# New side markers installed



## RoadRage (May 19, 2012)

latest mid installed. ..clear sides..finally.


----------



## trevor_geiger (Nov 29, 2012)

They look nice!


Sent from AutoGuide.com Free App


----------



## cdb09007 (Aug 7, 2013)

A nice change from the amber for sure.


----------



## Calintz (Jul 21, 2011)

they look good Rage!! hey where did you get those rims? they look sick man


----------



## kfr291 (Aug 11, 2012)

that looks great, btw whee did you get those headlights?! i love the entire look


----------



## modalita (May 25, 2013)

As the guy on the recent C7 corvette gift to his girlfriend video said about that look..."Murdered out". Well done.


----------



## BradHerr (Sep 29, 2013)

Nice! I can't believe what a difference such a small mod makes. 

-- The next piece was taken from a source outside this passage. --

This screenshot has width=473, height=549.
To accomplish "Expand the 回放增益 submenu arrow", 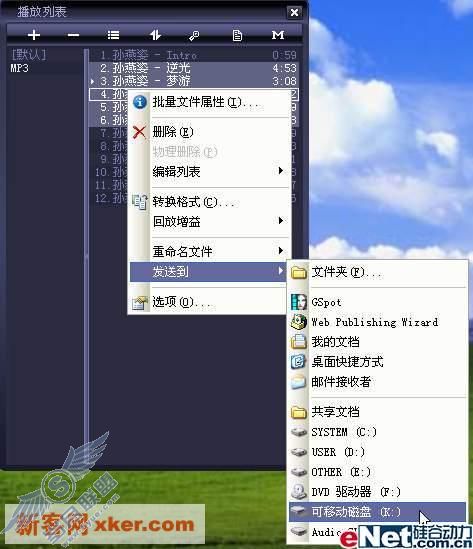I will (x=280, y=221).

Sent from AutoGuide.com Free App


----------



## emanon9297 (Oct 10, 2012)

looks awesome.


----------



## BlueTopazECO12 (Jan 2, 2012)

Where did you get those side markers? (I'm probably going to get yelled at for not using the search feature.. lol)


----------



## RoadRage (May 19, 2012)

Hey guys thanks for the compliments..the markers werw off ebay..search cruze side marker..came with led for $49...the headlights off aliexpress..vendor "gigi" something. .if you search cruze led headlight its v1 of the ushape lights. 

Sent from AutoGuide.com Free App


----------